### About this exercise
Would you please copy each line below that includes the string "computer"?

### Input material
§

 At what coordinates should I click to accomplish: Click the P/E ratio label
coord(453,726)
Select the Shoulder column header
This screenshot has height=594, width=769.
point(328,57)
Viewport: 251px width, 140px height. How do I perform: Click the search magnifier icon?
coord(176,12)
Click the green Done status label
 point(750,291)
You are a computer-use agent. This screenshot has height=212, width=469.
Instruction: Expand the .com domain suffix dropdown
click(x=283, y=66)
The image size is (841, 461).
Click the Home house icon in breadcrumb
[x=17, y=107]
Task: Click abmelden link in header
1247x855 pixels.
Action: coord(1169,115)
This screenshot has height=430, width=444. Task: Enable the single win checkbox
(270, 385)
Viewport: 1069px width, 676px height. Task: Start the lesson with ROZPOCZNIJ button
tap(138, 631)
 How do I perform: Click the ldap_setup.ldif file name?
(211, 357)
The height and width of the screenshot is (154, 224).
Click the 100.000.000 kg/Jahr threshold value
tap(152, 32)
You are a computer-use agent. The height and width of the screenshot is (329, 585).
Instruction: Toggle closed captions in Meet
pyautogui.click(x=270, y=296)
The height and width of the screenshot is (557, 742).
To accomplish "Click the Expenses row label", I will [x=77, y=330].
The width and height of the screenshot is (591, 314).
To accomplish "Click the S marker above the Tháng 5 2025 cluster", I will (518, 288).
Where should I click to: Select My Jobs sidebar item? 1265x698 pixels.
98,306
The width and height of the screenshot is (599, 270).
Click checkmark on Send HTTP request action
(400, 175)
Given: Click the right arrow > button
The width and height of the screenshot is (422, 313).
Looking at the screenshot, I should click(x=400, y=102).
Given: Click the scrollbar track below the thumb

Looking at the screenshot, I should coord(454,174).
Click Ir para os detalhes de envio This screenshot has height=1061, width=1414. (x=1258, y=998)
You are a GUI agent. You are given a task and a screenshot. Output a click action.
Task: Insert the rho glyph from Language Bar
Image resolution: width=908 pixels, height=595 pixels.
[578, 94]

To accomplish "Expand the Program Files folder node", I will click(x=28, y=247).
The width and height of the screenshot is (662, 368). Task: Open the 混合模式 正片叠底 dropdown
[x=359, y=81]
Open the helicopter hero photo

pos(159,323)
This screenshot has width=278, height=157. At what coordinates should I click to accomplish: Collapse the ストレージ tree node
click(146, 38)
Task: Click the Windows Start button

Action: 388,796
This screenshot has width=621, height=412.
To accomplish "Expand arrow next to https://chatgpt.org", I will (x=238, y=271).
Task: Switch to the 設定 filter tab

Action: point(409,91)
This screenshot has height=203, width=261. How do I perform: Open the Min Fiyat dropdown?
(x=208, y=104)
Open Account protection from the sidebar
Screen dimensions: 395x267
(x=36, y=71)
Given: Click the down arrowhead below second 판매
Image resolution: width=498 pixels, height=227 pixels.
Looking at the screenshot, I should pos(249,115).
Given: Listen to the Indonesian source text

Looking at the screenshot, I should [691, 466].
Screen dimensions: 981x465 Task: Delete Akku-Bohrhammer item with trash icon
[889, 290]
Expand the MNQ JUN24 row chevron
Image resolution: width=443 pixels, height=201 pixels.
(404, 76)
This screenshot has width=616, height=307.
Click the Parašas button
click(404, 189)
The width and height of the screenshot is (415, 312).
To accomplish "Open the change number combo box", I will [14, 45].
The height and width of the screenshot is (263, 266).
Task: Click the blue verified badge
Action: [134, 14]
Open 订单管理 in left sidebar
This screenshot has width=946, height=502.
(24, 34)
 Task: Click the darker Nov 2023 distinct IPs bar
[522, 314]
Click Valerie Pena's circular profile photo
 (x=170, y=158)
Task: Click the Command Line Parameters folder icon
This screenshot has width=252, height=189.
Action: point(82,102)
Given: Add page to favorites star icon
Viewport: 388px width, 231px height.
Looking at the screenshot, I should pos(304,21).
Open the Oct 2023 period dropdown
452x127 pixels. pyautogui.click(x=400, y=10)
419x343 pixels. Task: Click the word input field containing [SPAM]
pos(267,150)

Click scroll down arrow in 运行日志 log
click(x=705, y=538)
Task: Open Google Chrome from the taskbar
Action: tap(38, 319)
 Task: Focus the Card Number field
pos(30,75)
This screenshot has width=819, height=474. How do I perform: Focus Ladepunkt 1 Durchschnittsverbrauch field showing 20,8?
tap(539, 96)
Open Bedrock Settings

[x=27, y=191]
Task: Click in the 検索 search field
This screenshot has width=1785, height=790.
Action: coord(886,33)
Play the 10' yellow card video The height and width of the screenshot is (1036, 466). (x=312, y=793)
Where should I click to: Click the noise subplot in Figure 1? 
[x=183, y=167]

§

### Answer to this task
You are a computer-use agent. This screenshot has height=212, width=469.
You are a computer-use agent. The height and width of the screenshot is (329, 585).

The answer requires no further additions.